Anketlerde de bunu görüyorsunuz, sokakta da bunu görüyorsunuz. Öyle olmasına öyle ama şairin dediği gibi “Ne sen bunun farkındasın ne de polis farkında.” Galiba bir tek Bahçeli bunun farkında. Cumhur ittifakı ortağı MHP lideri şunu söyledi önceki gün: “Ekrem İmamoğlu’yla ilgili mahkeme süreçlerinin ivedilikle görüşülüp karara bağlanması gerekmektedir. Ekrem İmamoğlu suçsuzca beraatı, değilse tecziyesi maşeri vicdana muvafık halde mutlaka ve olabilecek en kısa sürede temin edilmelidir.”

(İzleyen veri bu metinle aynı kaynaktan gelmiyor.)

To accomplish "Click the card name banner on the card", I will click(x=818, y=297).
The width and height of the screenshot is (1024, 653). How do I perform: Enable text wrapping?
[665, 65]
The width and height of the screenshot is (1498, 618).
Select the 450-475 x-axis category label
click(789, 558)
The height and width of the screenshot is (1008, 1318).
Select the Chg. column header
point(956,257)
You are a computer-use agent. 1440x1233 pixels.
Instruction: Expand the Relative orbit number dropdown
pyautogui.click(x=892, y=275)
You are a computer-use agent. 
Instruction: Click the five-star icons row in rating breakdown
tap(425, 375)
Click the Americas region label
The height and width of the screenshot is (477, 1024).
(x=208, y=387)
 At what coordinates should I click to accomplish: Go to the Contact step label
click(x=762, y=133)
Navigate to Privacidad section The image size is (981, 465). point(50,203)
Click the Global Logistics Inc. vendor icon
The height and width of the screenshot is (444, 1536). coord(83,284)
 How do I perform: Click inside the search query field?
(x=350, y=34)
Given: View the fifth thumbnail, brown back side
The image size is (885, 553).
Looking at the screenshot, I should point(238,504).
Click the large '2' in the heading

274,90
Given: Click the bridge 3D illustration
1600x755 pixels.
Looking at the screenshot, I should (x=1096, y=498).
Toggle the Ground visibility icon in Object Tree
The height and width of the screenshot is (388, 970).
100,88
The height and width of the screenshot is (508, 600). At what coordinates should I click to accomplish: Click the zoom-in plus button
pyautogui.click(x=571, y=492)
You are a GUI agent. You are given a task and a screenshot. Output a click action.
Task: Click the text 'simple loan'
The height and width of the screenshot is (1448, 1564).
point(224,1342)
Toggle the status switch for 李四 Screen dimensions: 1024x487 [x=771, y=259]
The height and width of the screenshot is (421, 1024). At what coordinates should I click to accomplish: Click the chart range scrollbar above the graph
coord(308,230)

CHP yönetimine yönelik suçlama ve eleştirilerden oluşan uzun bir metnin içine yerleştirilmiş olması hasebiyle dışarıdan bakıldığında kolayca anlaşılamasa da siyasetin kodlarına aşina olanlar için anlamı çok açık, muhatabı belli ve doğrudan bir mesaj bu. Bu mesajdaki ‘maşeri vicdan’ (toplum vicdanı) vurgusu ise İmamoğlu’na yöneltilen suçlamaları vatandaşın inandırıcı bulmadığı, siyasi bir operasyon olarak gördüğü tespitinin ifadesi. Bahçeli’nin mesajı siyasi değeri çok yüksek bir ‘uyarı’ mahiyetinde. Ortağının bu uyarı doğrultusunda bir manevraya girişmesini bekliyor mu peki? Bilmiyorum ama eğer bu olmazsa siyasetin ufkunda bir uzlaşı ve normalleşme tablosundan ziyade kaotik bir ortam bizi bekliyor demektir.